Galectins are members of a family of proteins called lectins. These proteins interact with carbohydrate sugars located on the surface, in between cells, and on the Galectin fold of the spike protein. These interactions cause the cells to change behavior, including cell movement, multiplication, and other cellular functions. The interactions between lectins and their target carbohydrate sugars occur via a carbohydrate recognition domain (CRD), within the lectins. Galectins have a CRD that binds specifically to sugar molecules. They have a broad range of functions, including regulation of cell survival and adhesion, promotion of cell-to-cell interactions, growth of blood vessels, regulation of the immune response and inflammation. During viral infections Galectins are upregulated and downregulated based on the type of virus.


Bioxytran intends to develop and, through third party contracts, manufacture oxygen therapeutics. Our oxygen therapeutics are a new class of pharmaceuticals that are administered intravenously to transport oxygen to the body’s tissues. Currently there are four drug candidates to treat a stroke.

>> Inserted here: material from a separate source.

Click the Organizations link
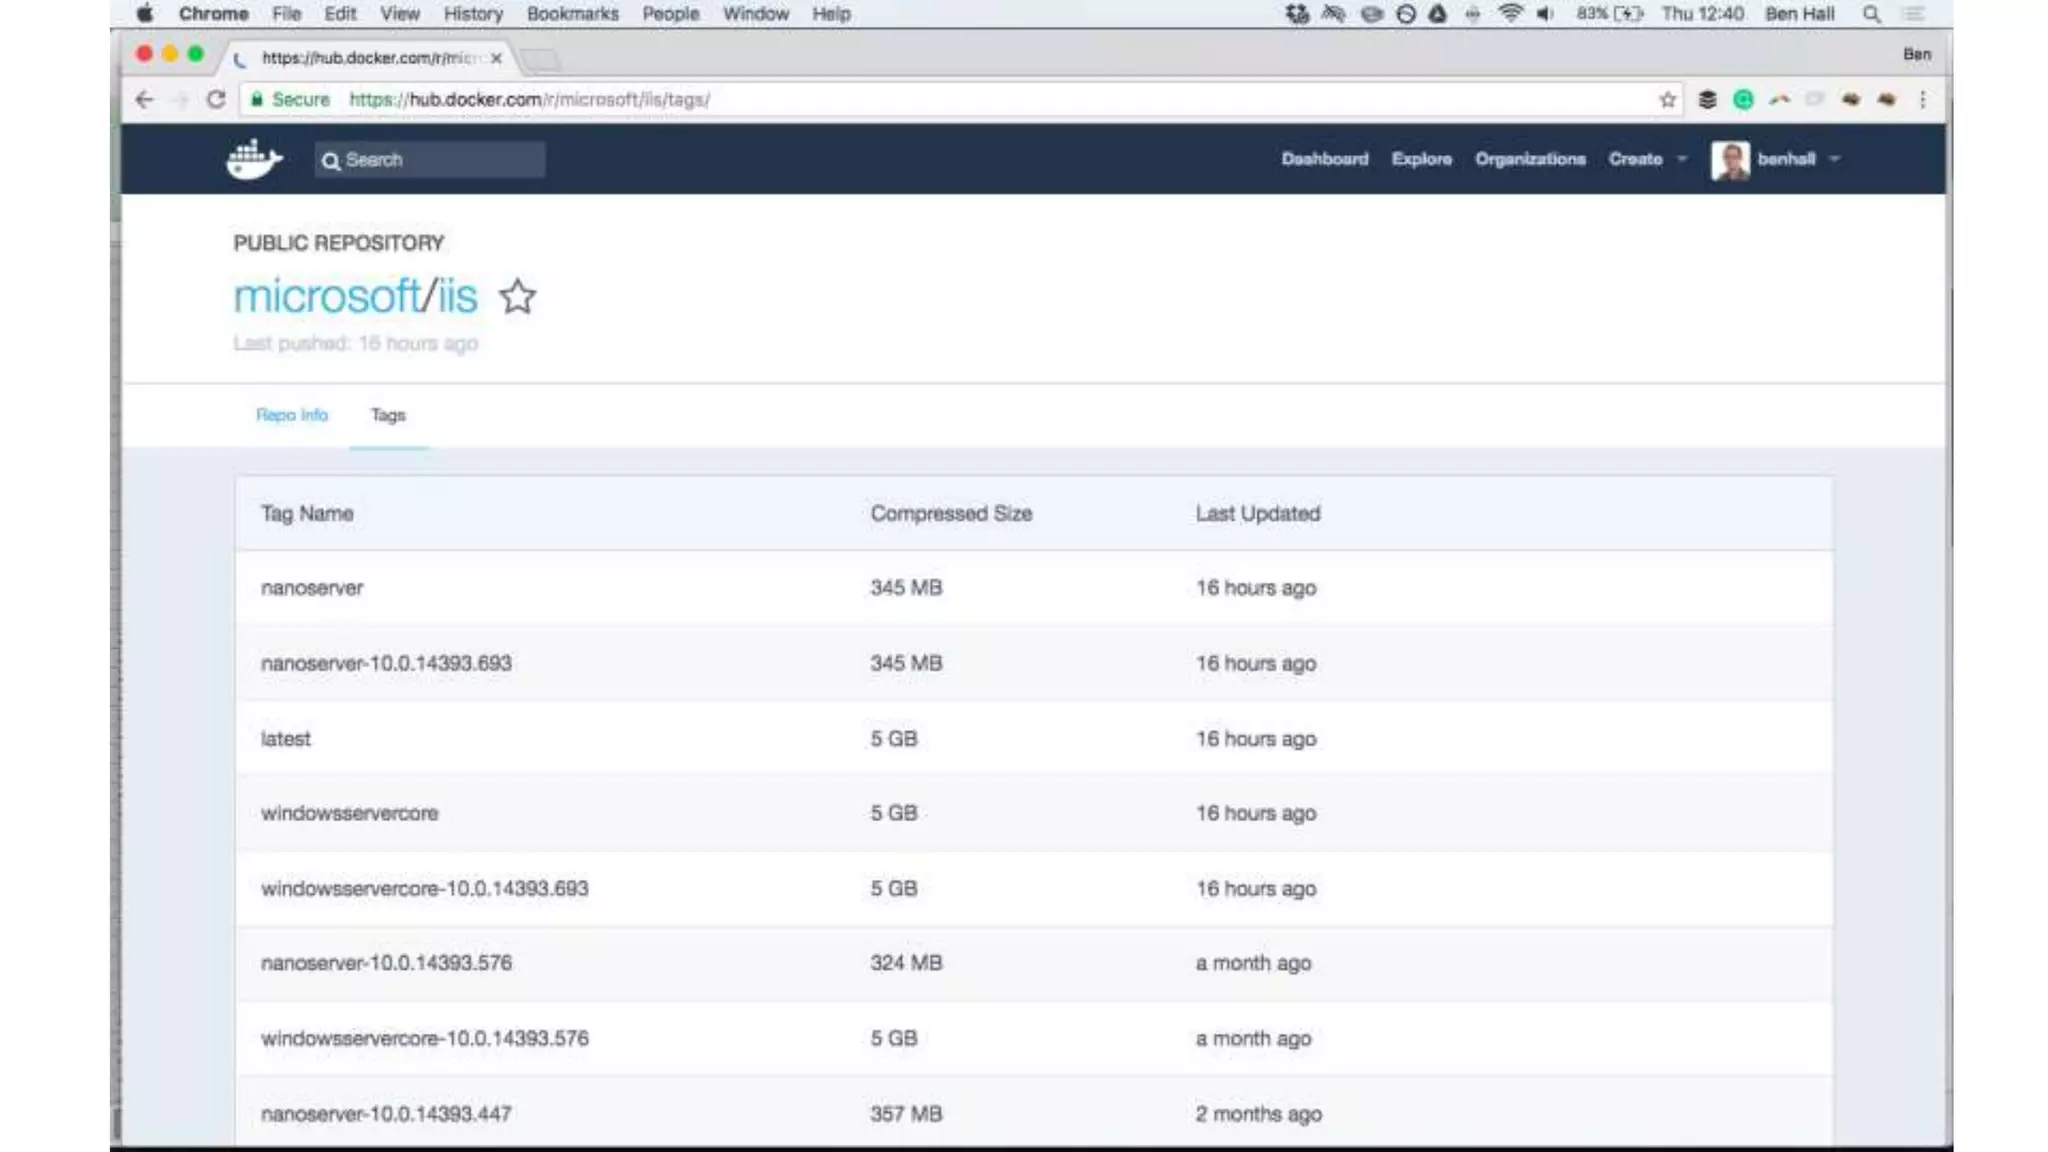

Abciximab from Eli Lilly is a platelet aggregation inhibitor. Clinical trials show little advantage over placebos and could lead to dangerous side effects, including more bleeding in patients. Cerovive from AstraZeneca is a Nitrone-based neuro protectant currently in phase III clinical trials which shows no significant benefit over placebos with respect to changes in neurological impairment as measured by the national institute of health stroke scale. Candesartan, from AstraZeneca, is an angiotensin receptor blocker which was used to control blood pressure. Its efficacy in stroke patients still must be proven. Ancod from Knoll Pharmaceuticals is an anti-coagulant that acts by breaking down the fibrinogen. It increases the risk of hemorrhage similar to those associated with tPA. Using our issued patents and proprietary technology, we intend to develop and manufacture BXT-25 and similar drugs for applications including treatment of stroke conditions. Our patent position consists of 2 parts: a patent related to our co-polymer technology issued in 2009 by the United States Patent and Trademark Office expiring in February 2029 (method patent for producing modified pectins consisting of neutral sugar sequences ) and assigned to us outright by David Platt; various methods to stabilize a single hemoglobin molecule that are in the public domain; Dr. Platt did not receive any compensation from the Company in consideration of his assignment of the patent. Additionally, Bioxytran, Inc. has an exclusive license for an FDA approved technology monitoring NADH (OxySense), the control marker in the body’s conversion of Oxygen to Energy, or the energy generating chain. The technology provides a clinical end-point for measuring oxygen supply to the brain in real-time. OxySense, developed by MDX LifeSciences, Inc., provide us with a rapid, cost-effective and validated development of safe new molecules that address unmet medical needs in disease indications resulting from hypoxia. MDX LifeSciences has licensed a patent (Tissue Metabolic Score for Patient Monitoring) to Bioxytran for clinical monitoring of oxygen delivery through oxygen carriers.